NEW YORK -- Warren Buffett's Berkshire Hathaway has bucked the trend of socially responsible investing by acquiring 5%-plus stakes in five Japanese trading houses deeply involved in fossil-fuel-linked businesses.
Buffett's contrarian bets sent shares in the five companies -- Itochu, Marubeni, Mitsubishi Corp., Mitsui & Co., and Sumitomo Corp. -- soaring in the Tokyo market on Monday, even though their earnings have been languishing amid low resource prices.
Marubeni and Sumitomo rose 9% from their Friday closings. Berkshire's statement signaling the possibility of boosting the stakes to 9.9% drew buying from surprised investors.
Many are puzzled by Buffett's bullish $6 billion-plus investments in the sector. But Hathaway's recent investment decisions suggest this is all part of a broader strategy. Some are hopeful that this will spur other foreign investors to take another look at Japanese stocks.
"Japan's general trading houses have long been shunned by foreign investors because of their unique business model," a source affiliated with Mitsubishi said.
"Investing in five companies in the same industry is quite unusual," said a source at an asset management company.
Japan's major trading houses are huge, highly diversified companies that invest and deal in products ranging from food to textiles to energy, operating at many different points of the supply chain.
But Buffett was making his moves based on a time-tested strategy.
In early July, Berkshire acquired the gas transmission and storage business of Dominion Energy, which decided to unload the assets under pressure from ESG investors.
Instead of embracing environmental, social, and governance investing, Buffett tries to go for undervalued businesses based on their cash flow.
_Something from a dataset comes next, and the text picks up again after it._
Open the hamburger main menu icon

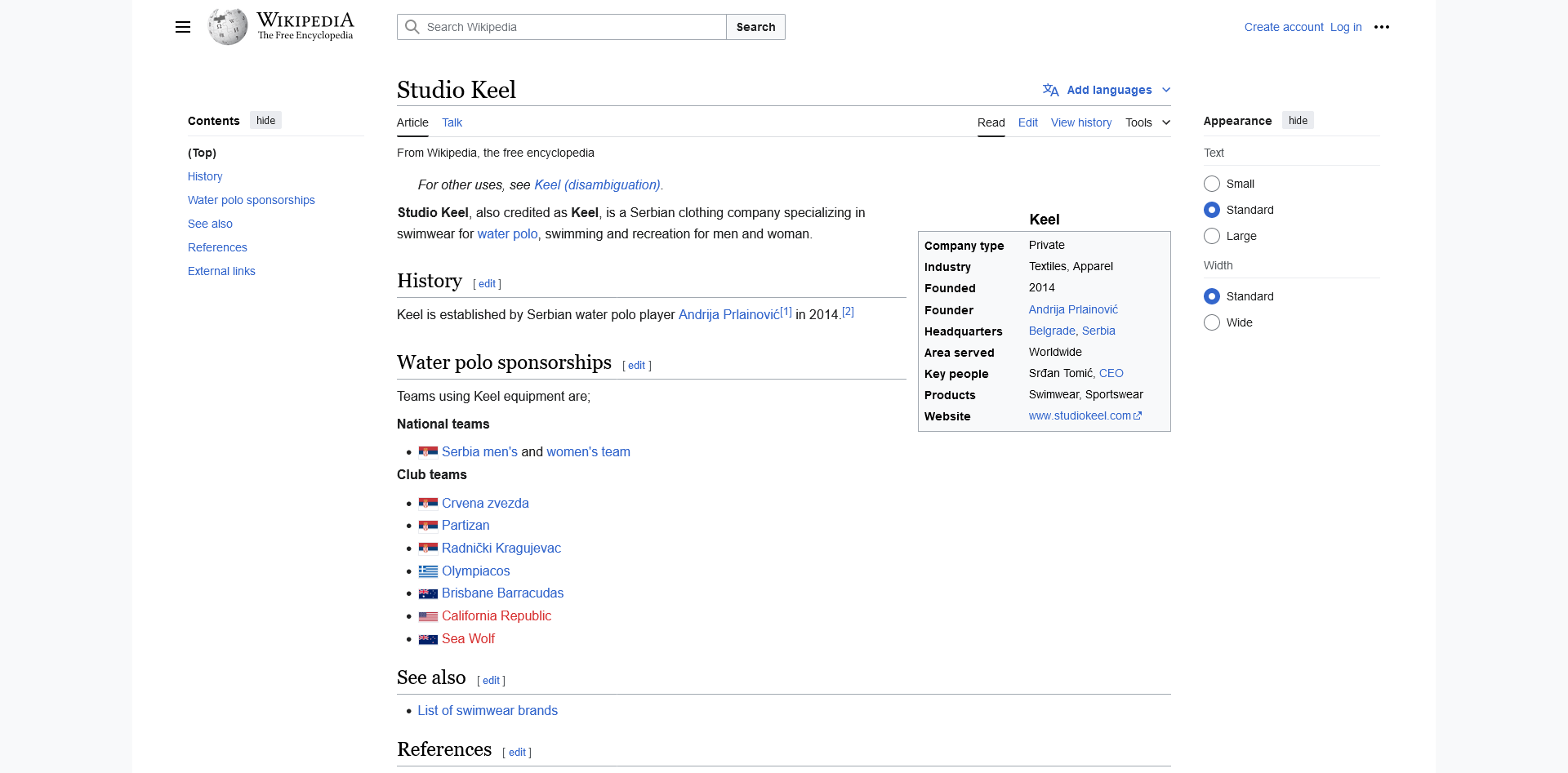(183, 27)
Natural gas pipelines and storage facilities generate stable revenues and are protected by high barriers to entry. They are among his favorite investment targets.
The grim outlook for natural resources due to the coronavirus pandemic and the trend of ESG investing are the double whammy hitting Japanese trading houses. For Buffett, they likely presented a buying opportunity.
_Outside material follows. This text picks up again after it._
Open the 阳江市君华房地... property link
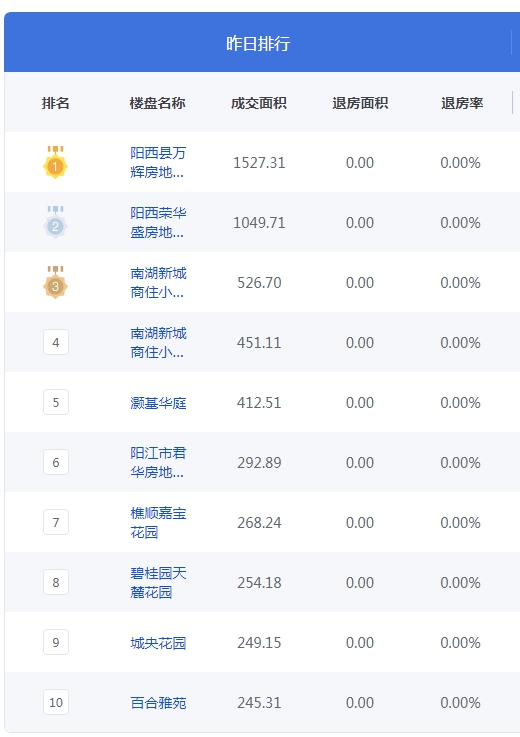Screen dimensions: 520x737 coord(158,463)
Berkshire also seeks to diversify a portfolio that now consists largely of American companies. Four U.S. businesses, including Apple and Bank of America, account for roughly 70% of its holdings of publicly traded shares by value.
Its overseas investments have been limited to a handful of companies, such as BYD, China's largest maker of electric vehicles.
Berkshire recently unloaded all its shares in U.S. airlines and slashed its stakes in American banks, with the exception of Bank of America.
Its cash hoard has swelled to a record $146.5 billion, and at Berkshire's annual shareholders meeting in May, Buffett touched on a dearth of investment opportunities as the pandemic drags on.
With U.S. stocks hovering in all-time-high territory, Japanese stocks may have stood out as a good place to park excess cash.
The price-to-book-value ratios of the five big trading houses stand at around 0.7 to 0.8, with the exception of Itochu, which is less exposed to resources than its peers. All five reported deteriorating earnings last fiscal year.
And Kei Okamura at Neuberger Berman attributes their poor stock market showing partly to the rise of ESG investing.
"The trading houses have performed the function of procuring resources to serve Japan's national interest," Okamura said. "They won't change easily, so it's difficult to invest in them." Buffett's decision to do so stems from not only their low price relative to their profit-generating capabilities, but also the possibility of partnerships with businesses in the Berkshire group, particularly in energy.
Investing via joint ventures in the trading houses' projects in developing economies would help correct Berkshire's U.S. tilt. The announcement of the new stakes on Sunday U.S. time -- Buffett's 90th birthday -- lends the move extra significance.
"The fact that one of the world's leading investors showed interest in lagging Japanese stocks, and particularly in trading houses, is positive news for the Japanese market as a whole," said Itochu Chairman and CEO Masahiro Okafuji.